The Kenya Private Sector Alliance (KEPSA) is urging the establishment of a reliable regulatory framework for carbon trading. This initiative, according to Kepsa, would promote transparency in carbon trading and establish a fair competitive environment for all stakeholders.
During their presentation of the Climate Change Amendment Bill 2023 to the National Assembly Departmental Committee on Environment, Forestry, and Mining at Parliament Buildings, the Kepsa team highlighted the potential impact of carbon trading on businesses. They emphasized that Kenya’s private sector possesses the capability to contribute significantly to meeting the nationally determined contribution targets and bridging the gap towards achieving net-zero emissions. This action is crucial for aligning the global economy with the ambitious 1.5°C scenario required for a sustainable future.
The team is composed of Ms. Joyner Okonjo – KEPSA Legal Advisor, Ms. Faith Ngige – Coordinator of the Climate Business Information Network Kenya (CBIN-K), Mr. Ebenezer Amadi – Program Manager at Sustainable Inclusive Business, and Ms. Miriam Bomett – Kenya Association of Manufacturers (KAM), emphasized that carbon markets offer a viable avenue for commercializing initiatives aimed at reducing carbon emissions.
As outlined in the KEPSA memorandum, Kenya’s contribution to global greenhouse gas emissions stands at 0.15 percent. However, the team expressed concerns about certain measures, including the imposition of zero targets on individual companies and the introduction of international and local regulations related to low-carbon climate-resilient development, such as cross-border adjustment mechanisms (CBAM). These measures could adversely affect Kenyan exports, particularly in the horticulture sector.
The memorandum further argues that such actions might erode the global competitiveness of Kenyan products, as many trading partners in the international arena are shifting towards adopting carbon adjustment measures. This trend is progressively evolving into a barrier to trade, involving both tariff and non-tariff implications. This scenario could potentially lead to the exclusion of Kenyan exports from certain regional trading blocs and markets.
Addressing the challenges faced by businesses in complying with emissions requirements, the memorandum highlighted various issues. These include insufficient information regarding the interplay between climate and business, limited knowledge about carbon trading and markets, inadequate technical capabilities in emissions mapping and renewable energy technologies, and restricted access to climate change finance.

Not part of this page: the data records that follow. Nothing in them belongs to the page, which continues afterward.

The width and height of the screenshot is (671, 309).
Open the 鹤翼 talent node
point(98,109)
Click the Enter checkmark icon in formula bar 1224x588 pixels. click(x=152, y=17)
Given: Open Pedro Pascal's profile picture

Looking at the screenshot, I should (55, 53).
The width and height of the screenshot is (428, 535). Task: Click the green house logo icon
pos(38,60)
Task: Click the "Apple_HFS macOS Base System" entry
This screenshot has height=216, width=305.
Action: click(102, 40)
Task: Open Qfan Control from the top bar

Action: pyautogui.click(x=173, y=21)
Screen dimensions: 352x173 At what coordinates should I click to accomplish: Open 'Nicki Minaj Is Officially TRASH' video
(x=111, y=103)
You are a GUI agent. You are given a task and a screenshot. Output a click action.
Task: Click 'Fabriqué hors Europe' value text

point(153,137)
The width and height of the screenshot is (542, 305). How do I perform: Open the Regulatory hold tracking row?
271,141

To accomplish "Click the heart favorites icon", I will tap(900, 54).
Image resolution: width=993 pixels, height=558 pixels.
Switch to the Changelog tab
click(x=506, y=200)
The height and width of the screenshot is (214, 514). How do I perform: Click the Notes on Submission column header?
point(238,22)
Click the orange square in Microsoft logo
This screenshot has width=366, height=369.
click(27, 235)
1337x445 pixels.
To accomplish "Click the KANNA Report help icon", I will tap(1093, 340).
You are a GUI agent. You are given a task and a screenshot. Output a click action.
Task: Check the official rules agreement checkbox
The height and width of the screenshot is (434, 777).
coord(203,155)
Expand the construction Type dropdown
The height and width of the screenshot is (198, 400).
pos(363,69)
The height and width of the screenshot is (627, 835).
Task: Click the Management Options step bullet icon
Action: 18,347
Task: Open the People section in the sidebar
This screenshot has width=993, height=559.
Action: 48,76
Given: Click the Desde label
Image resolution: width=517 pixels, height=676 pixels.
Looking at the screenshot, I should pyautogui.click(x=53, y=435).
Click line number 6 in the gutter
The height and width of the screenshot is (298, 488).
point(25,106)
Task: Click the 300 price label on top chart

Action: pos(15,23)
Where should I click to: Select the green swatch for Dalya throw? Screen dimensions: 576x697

Additionally, it was observed that the current carbon market is largely export-oriented, with only minimal local participation from companies engaged in carbon offsets. The nature of carbon interventions necessitates substantial capital investment for project development, further complicated by the limited pool of project developers operating within Kenya and Africa as a whole. Moreover, the reliance on brokers and traders to facilitate market entry increases trading costs, making it particularly challenging for local investors, especially Small and Micro Enterprises (SMEs), to engage.
In recent times, Kenya has emerged as a proactive player in the global fight against climate change. Notably, the country’s efforts, highlighted by the establishment of a growing carbon credits market, have garnered international recognition. Building on this momentum, President William Ruto articulated an ambitious vision during COP27 in Egypt, envisioning Kenya as a leading carbon credits exporter in Africa.
Current data underscores Kenya’s prominent position in Africa’s carbon credits market, with a market share exceeding 24 percent.